I saw, but didn't understand, that he didn't resist. To my surprise, Meilin explained in a dream why she had picked me. I figured Solo had done the negotiating, but she was the one in the sore place. Fei… liked me.

I sure as hell liked him. And we were attracted to each other.

What could be better?

I had this voice in my ear, cajoling me to tease him and to challenge him, and I watched as his eyes slowly warmed to me with an affection that made my whole body blush.

He said I was reminding him of someone, and it didn't bother me.

After all, I tended to fall for people that reminded me of Solo. Strong, confident types who could, and would, take care of me. Gee, that doesn't sound familiar, does it?

Selfishly, I enjoyed that it was me that he was kissing, me who made him all starry-eyed, my body he longed to explore…

Oh, she was still in me. She was a part of me now. She was my hands that reached out and brought him back in to me.

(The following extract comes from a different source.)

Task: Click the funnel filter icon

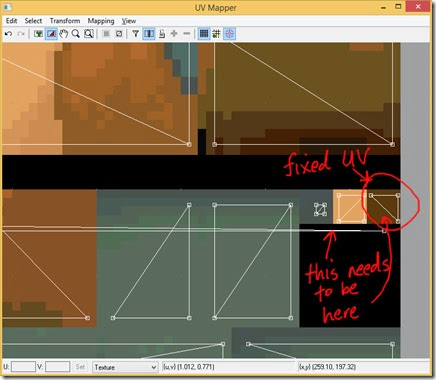Action: pyautogui.click(x=135, y=34)
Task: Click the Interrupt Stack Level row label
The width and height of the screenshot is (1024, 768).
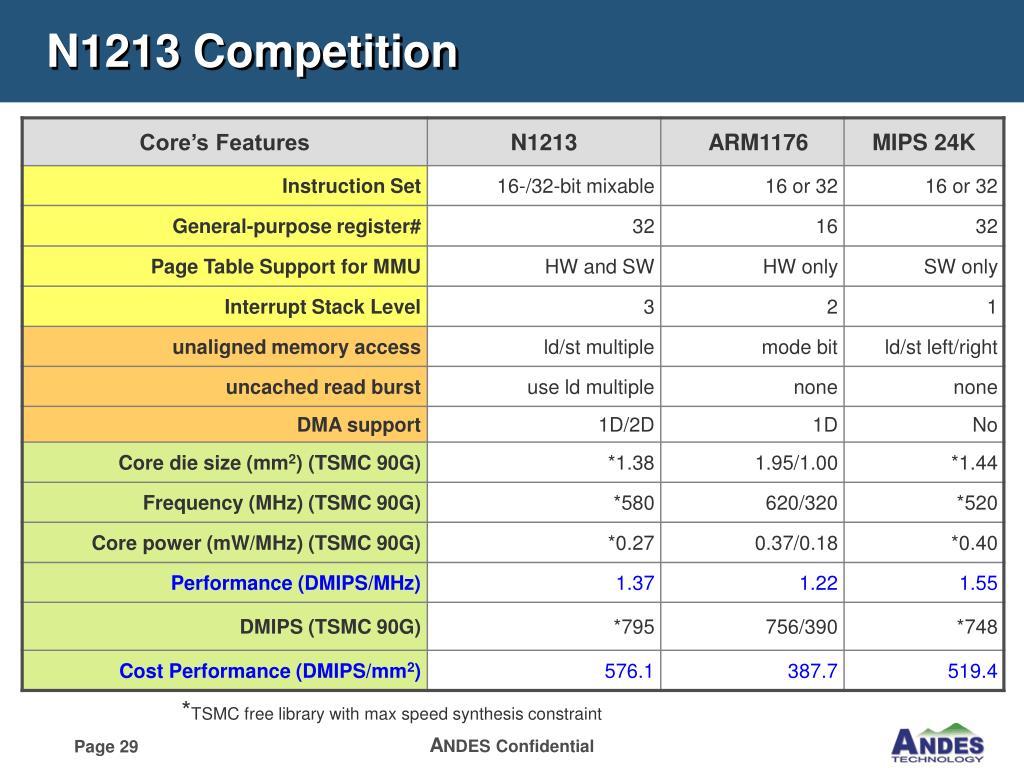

But when he first laid me out on his bed, it was my eyes he was looking down into with such emotion, my name on his lips as he panted and heaved, it was to me that he said ‘I love you,' and it was me that said it back.

When Heero did show up, it was pretty much a done deal. I was now with Fei, body and soul.

There were times I considered telling him. Telling him how much Meilin loved him, how she forgave him…. But no part of me wanted him to think I was crazy. So I showed him instead.

Everybody can hear the dead. You hear them cry, and curse, and mourn. We carry our dead with us, and our dead carry us. I told Fei that on our ‘wedding' day. It was just us, in a shuttle above the Great Wall. But we did make vows to each other that we intended to keep.

He nodded slowly when I said it, and then he took my face in his hands, and paid gentle homage to my lips.

That night, I dreamed of sleeping in Solo's arms as I slept in Fei's arms.

I still don't believe in God, but I will never stop believing in my dead.